This blog post was written by Singing Dragon author Shyam Ranganathan, author of Yoga – Anticolonial Philosophy.
For those who have not been watching
Oppression, cruelty, and danger are surprisingly matters that anyone can ignore and be unaware of if they are not directly impacted. And even when it is on our doorstep, we can choose to be ignorant about such matters by creating ad hoc explanations that do not situate tragedy within larger historical trends.
Many of us for years have been concerned about the deterioration of the health of the environment and the remarkable systemic cruelty inflicted on nonhuman animals in ecosystems and factory farms, and we watched all of this in horror as most humans normalize this. This slow destruction of everything not human sets the backdrop for numerous painfully slow genocides and wars that have been occurring in spaces suffering from the legacy of colonization.

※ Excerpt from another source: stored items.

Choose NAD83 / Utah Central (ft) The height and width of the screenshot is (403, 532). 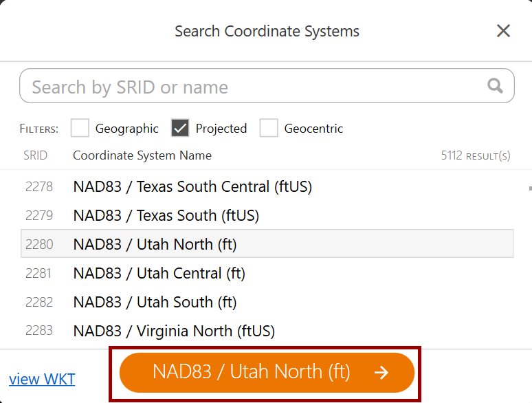coord(159,273)
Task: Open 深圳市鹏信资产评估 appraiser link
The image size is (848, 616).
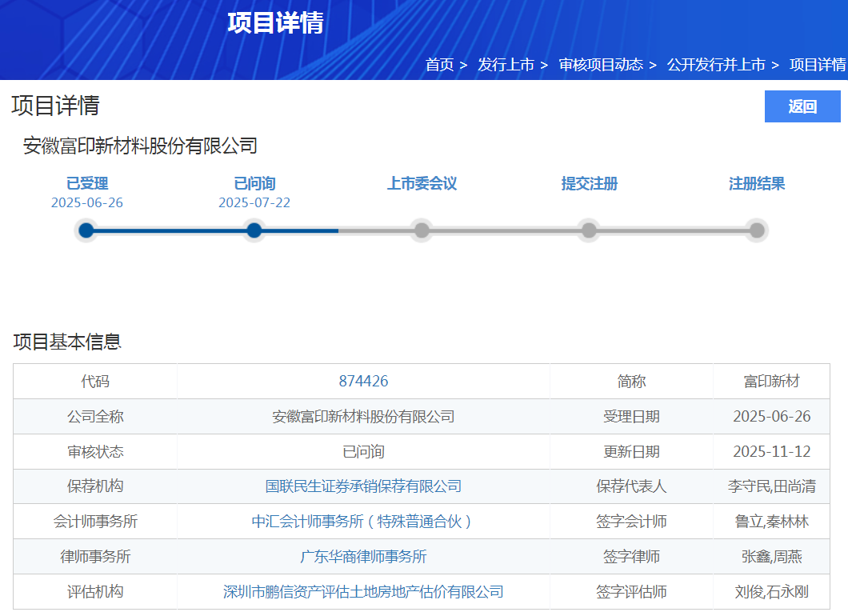Action: click(363, 592)
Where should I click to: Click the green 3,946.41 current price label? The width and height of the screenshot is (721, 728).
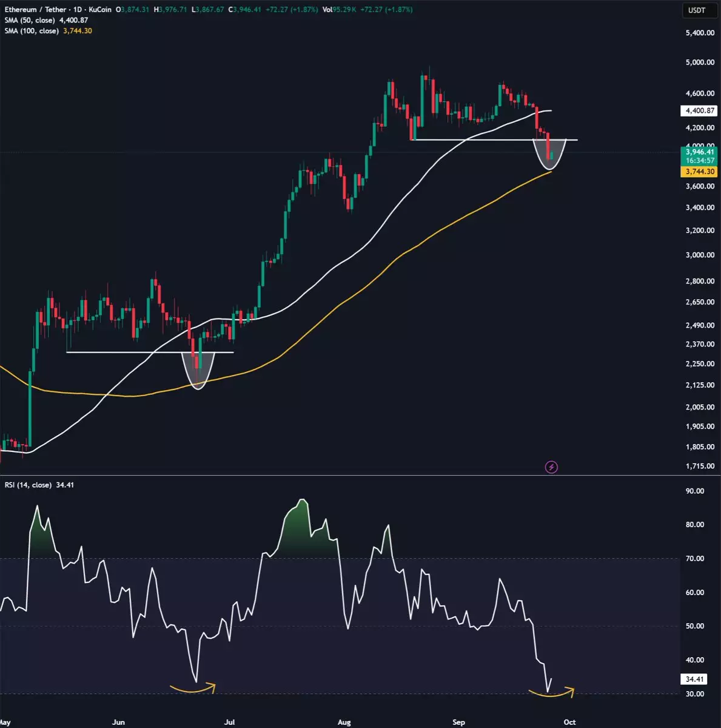tap(700, 152)
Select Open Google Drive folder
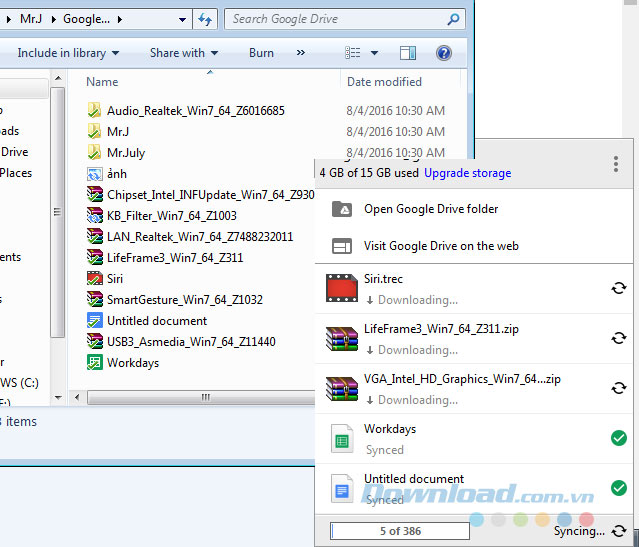This screenshot has width=639, height=547. point(430,209)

As a South Asianist, I was aware of the war against Tamil people in Sri Lanka, and the genocide of Rohingya people at the hands of the Myanmar state, both surprisingly (or perhaps not surprisingly) supported by local Buddhists! As I complete my second book on colonization, I’ve come to appreciate how normalized genocide has been in various theaters for centuries, including and especially North America.
According to scholarly reckoning, prior to European settlement in the Americas, Indigenous people on Turtle Island number in the 100 millions. Within three generations of European arrival, that population was down to 5% of its original number.
Many people in the Westernized world had become accustomed to a creation of Europe in the Middle East—Israel. October 7, 2023 changed that normalization with what Amnesty International and Human Rights Watch have concluded is an ongoing genocide against Palestinians—a claim that the International Court of Justice determined in 2024, is plausible.
There is a word for what we are going through: a polycrisis. Accordingly, there isn’t just one problem afoot. There are innumerable all at once, but they are not disconnected.